→ **Exercise description**: Each record beneath this sentence is to be transcribed exactly as it reads.

→ **Material for this exercise**:

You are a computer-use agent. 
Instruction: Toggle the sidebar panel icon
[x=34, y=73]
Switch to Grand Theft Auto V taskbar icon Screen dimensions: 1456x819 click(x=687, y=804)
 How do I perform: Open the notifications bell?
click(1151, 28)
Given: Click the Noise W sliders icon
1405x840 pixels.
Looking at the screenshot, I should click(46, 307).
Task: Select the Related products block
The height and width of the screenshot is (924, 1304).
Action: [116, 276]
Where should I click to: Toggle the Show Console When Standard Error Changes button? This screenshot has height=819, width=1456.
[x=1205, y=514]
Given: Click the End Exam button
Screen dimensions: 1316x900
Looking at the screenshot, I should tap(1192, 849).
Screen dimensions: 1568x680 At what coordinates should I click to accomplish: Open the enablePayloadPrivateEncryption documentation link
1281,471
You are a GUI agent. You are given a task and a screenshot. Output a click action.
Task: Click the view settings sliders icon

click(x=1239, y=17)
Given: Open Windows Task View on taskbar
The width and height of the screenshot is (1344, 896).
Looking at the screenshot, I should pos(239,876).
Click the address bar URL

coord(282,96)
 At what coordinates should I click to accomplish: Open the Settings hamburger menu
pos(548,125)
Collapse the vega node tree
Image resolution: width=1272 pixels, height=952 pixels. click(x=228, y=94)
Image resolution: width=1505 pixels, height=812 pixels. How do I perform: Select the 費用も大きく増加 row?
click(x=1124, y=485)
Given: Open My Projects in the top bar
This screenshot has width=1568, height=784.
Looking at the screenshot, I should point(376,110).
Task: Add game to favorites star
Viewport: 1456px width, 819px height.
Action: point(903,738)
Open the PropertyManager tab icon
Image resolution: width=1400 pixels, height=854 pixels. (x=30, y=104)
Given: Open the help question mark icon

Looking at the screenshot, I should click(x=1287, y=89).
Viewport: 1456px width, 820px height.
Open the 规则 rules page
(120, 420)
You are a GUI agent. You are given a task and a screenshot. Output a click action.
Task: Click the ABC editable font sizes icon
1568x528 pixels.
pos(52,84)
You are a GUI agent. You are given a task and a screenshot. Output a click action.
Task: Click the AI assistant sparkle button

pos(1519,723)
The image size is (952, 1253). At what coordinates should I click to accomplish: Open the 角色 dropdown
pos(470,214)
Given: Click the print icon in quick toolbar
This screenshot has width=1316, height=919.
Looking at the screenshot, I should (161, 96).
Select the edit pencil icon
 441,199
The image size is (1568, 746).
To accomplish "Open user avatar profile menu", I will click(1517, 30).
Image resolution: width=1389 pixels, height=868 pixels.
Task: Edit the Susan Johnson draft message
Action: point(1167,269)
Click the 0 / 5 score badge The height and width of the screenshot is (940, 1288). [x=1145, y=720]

→ **Exercise result**:
You are a computer-use agent. 
Instruction: Toggle the sidebar panel icon
[x=34, y=73]
Switch to Grand Theft Auto V taskbar icon Screen dimensions: 1456x819 click(x=687, y=804)
 How do I perform: Open the notifications bell?
click(1151, 28)
Given: Click the Noise W sliders icon
1405x840 pixels.
Looking at the screenshot, I should click(46, 307).
Task: Select the Related products block
The height and width of the screenshot is (924, 1304).
Action: [116, 276]
Where should I click to: Toggle the Show Console When Standard Error Changes button? This screenshot has height=819, width=1456.
[x=1205, y=514]
Given: Click the End Exam button
Screen dimensions: 1316x900
Looking at the screenshot, I should tap(1192, 849).
Screen dimensions: 1568x680 At what coordinates should I click to accomplish: Open the enablePayloadPrivateEncryption documentation link
1281,471
You are a GUI agent. You are given a task and a screenshot. Output a click action.
Task: Click the view settings sliders icon

click(x=1239, y=17)
Given: Open Windows Task View on taskbar
The width and height of the screenshot is (1344, 896).
Looking at the screenshot, I should pos(239,876).
Click the address bar URL

coord(282,96)
 At what coordinates should I click to accomplish: Open the Settings hamburger menu
pos(548,125)
Collapse the vega node tree
Image resolution: width=1272 pixels, height=952 pixels. click(x=228, y=94)
Image resolution: width=1505 pixels, height=812 pixels. How do I perform: Select the 費用も大きく増加 row?
click(x=1124, y=485)
Given: Open My Projects in the top bar
This screenshot has width=1568, height=784.
Looking at the screenshot, I should point(376,110).
Task: Add game to favorites star
Viewport: 1456px width, 819px height.
Action: point(903,738)
Open the PropertyManager tab icon
Image resolution: width=1400 pixels, height=854 pixels. (x=30, y=104)
Given: Open the help question mark icon

Looking at the screenshot, I should click(x=1287, y=89).
Viewport: 1456px width, 820px height.
Open the 规则 rules page
(120, 420)
You are a GUI agent. You are given a task and a screenshot. Output a click action.
Task: Click the ABC editable font sizes icon
1568x528 pixels.
pos(52,84)
You are a GUI agent. You are given a task and a screenshot. Output a click action.
Task: Click the AI assistant sparkle button

pos(1519,723)
The image size is (952, 1253). At what coordinates should I click to accomplish: Open the 角色 dropdown
pos(470,214)
Given: Click the print icon in quick toolbar
This screenshot has width=1316, height=919.
Looking at the screenshot, I should (161, 96).
Select the edit pencil icon
 441,199
The image size is (1568, 746).
To accomplish "Open user avatar profile menu", I will click(1517, 30).
Image resolution: width=1389 pixels, height=868 pixels.
Task: Edit the Susan Johnson draft message
Action: point(1167,269)
Click the 0 / 5 score badge The height and width of the screenshot is (940, 1288). [x=1145, y=720]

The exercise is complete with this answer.